Cooking in someone else's kitchen is always a challenge. When you walk in, you don't know what you'll find. The simplest dishes can seem overwhelming when you don't have your favorite knife or trusty pan. Best case scenario, the kitchen is better supplied than the corner restaurant, offering an army of pans, gadgets, utensils, spices and herbs, salts and oils. In my experience, these kitchens are rare birds. Most have the requisite skillet, pot, and baking tray with maybe a wooden spoon or a spatula or two. These are the situations that really test me. I have to adjust how I cook to a new environment, which leads to innovative uses of limited resources and sometimes absurd situations. I love the challenge!

For the past few weeks, I've been staying at a friend's apartment. Her place is nicely situated on the main drag of a bustling neighborhood in Brooklyn. The food culture is amazing and really accessible. I've taken to eating out a lot during my stay, but occasionally, I do fire up the stove. The kitchen is tucked into a tiny corner of the apartment. It contains the mandatory stove, sink, and fridge...but not much else. A cutting board takes up the entire counter space. The stove is possibly the smallest I've ever seen. And most amazingly, her microwave is a toaster too!! It toasts amazingly well for a two in one unit. At the moment, the biggest challenge is getting the pan on the stove. The burners are placed so close together that the pan actually straddles several burners. Fitting a pan and a pot on the stove is a tight squeeze. But somehow, I've managed to figure out a way to control the temperature and cook some pretty fantastic food.


I didn't want the first meal I prepared in this kitchen, other than cereal, to be too strenuous. This simple yellow squash and mushroom penne was the perfect place to start. Simple in its execution; a pretty basic recipe. It allowed me to get a feel for the kitchen- how to set myself up, the pitfalls of the over-sized pan, etc. I must admit, a small kitchen isn't that bad. I'm an arm's distance away from the sink and the stove. In one spot, I can chop onions, wash squash, and saute mushrooms.
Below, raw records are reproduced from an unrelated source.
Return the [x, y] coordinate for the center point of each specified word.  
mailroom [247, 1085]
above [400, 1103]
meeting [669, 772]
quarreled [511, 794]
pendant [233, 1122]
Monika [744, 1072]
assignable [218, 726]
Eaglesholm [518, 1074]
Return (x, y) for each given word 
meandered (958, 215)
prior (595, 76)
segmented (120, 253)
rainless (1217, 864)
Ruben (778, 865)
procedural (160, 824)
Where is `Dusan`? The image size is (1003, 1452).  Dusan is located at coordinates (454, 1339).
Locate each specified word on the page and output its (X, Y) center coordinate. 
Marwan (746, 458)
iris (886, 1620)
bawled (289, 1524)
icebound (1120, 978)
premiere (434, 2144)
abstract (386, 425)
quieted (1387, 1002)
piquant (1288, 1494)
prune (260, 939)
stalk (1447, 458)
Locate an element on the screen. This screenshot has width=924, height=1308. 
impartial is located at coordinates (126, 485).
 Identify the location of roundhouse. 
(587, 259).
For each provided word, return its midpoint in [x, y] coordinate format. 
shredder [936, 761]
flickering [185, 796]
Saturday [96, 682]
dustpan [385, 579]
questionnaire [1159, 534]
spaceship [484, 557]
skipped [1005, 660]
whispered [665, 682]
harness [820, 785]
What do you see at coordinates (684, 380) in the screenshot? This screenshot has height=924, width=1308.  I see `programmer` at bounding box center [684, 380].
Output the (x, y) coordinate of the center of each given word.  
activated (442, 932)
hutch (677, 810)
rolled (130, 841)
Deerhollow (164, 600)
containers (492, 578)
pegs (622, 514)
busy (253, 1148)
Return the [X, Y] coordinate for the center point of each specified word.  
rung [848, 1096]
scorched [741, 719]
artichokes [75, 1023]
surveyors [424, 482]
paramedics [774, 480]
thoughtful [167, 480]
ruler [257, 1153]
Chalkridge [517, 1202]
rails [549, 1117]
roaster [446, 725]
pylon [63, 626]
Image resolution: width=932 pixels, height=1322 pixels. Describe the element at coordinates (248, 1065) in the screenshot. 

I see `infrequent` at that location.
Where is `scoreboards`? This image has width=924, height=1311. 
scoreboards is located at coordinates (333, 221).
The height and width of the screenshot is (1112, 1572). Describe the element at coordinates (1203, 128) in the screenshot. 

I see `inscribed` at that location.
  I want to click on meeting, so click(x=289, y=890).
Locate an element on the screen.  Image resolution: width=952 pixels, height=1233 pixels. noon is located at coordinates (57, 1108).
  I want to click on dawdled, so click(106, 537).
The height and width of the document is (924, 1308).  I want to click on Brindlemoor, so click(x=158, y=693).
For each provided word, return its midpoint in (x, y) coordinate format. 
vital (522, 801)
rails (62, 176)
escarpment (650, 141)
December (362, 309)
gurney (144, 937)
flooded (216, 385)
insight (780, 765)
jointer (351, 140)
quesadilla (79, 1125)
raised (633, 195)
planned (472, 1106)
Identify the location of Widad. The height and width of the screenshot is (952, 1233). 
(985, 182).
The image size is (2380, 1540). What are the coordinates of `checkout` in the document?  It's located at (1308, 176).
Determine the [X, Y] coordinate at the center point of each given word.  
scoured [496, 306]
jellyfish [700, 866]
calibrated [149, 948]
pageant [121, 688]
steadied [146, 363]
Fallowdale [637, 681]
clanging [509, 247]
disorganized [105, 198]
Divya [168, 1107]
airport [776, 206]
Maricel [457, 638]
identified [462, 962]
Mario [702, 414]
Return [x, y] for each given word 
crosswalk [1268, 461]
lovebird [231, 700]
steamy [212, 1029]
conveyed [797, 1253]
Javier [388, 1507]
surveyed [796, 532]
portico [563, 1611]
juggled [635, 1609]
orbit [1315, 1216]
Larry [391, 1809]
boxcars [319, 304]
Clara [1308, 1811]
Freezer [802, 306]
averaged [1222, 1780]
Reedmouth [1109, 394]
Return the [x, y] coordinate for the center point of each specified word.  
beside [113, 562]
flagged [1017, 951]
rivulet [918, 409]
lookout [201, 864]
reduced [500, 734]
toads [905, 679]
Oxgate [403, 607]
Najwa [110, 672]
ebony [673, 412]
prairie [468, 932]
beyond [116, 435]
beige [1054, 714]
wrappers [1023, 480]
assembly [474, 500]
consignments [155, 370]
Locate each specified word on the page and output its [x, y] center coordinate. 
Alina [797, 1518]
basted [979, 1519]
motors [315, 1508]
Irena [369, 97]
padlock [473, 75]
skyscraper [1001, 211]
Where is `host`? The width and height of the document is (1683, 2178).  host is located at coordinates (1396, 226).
I didn't really think too much about this dish before I made it. It came together pretty organically. Both the squash and mushrooms looked nice at the store, so I bought them without any real intentions. I love mushrooms sauteed in a bit of butter and sprinkled with salt. The mushrooms exude a wonderful earthy flavor and become almost meat-like. The yellow squash with its delicate flavor and light texture pairs nicely with the dark tones of the mushroom. I browned both in melted butter to give them a nuttiness and a bit of color. I finished off the pasta with a light sauce made simply by deglazing the pan with a bit of red wine. Parsley lends a bit of freshness and olive oil for richness.

I suppose, it really isn't about how good your pans are or the size of your kitchen. In the end, fresh ingredients, a bit of organization, and basic cooking techniques can take you a long way.

Yellow Squash and Mushroom Penne
serves 2

two small yellow squash, sliced
5 oz. small mushrooms, sliced
1 clove garlic, crushed
1/4 c. white onion, chopped
1 tbsp butter
1/3 cup parsley, coarsely chopped
1/4 cup red wine
1/2 cup pasta water
1/2 tsp salt
1 tbsp olive oil
penne

Bring a large pot of salted water to boil. Add enough penne for two servings.

In a large skillet, melt butter. Gently cook the onion and garlic until translucent. Add the squash and mushrooms. Spread out the mushrooms and squash into a single layer. Cook over a medium low flame, browning the squash and mushrooms on both sides. Sprinkle liberally with salt and toss. Add wine and pasta water to the skillet. Reduce the liquid until about half. Add cooked pasta, olive oil, and chopped parsley. Toss to distribute evenly.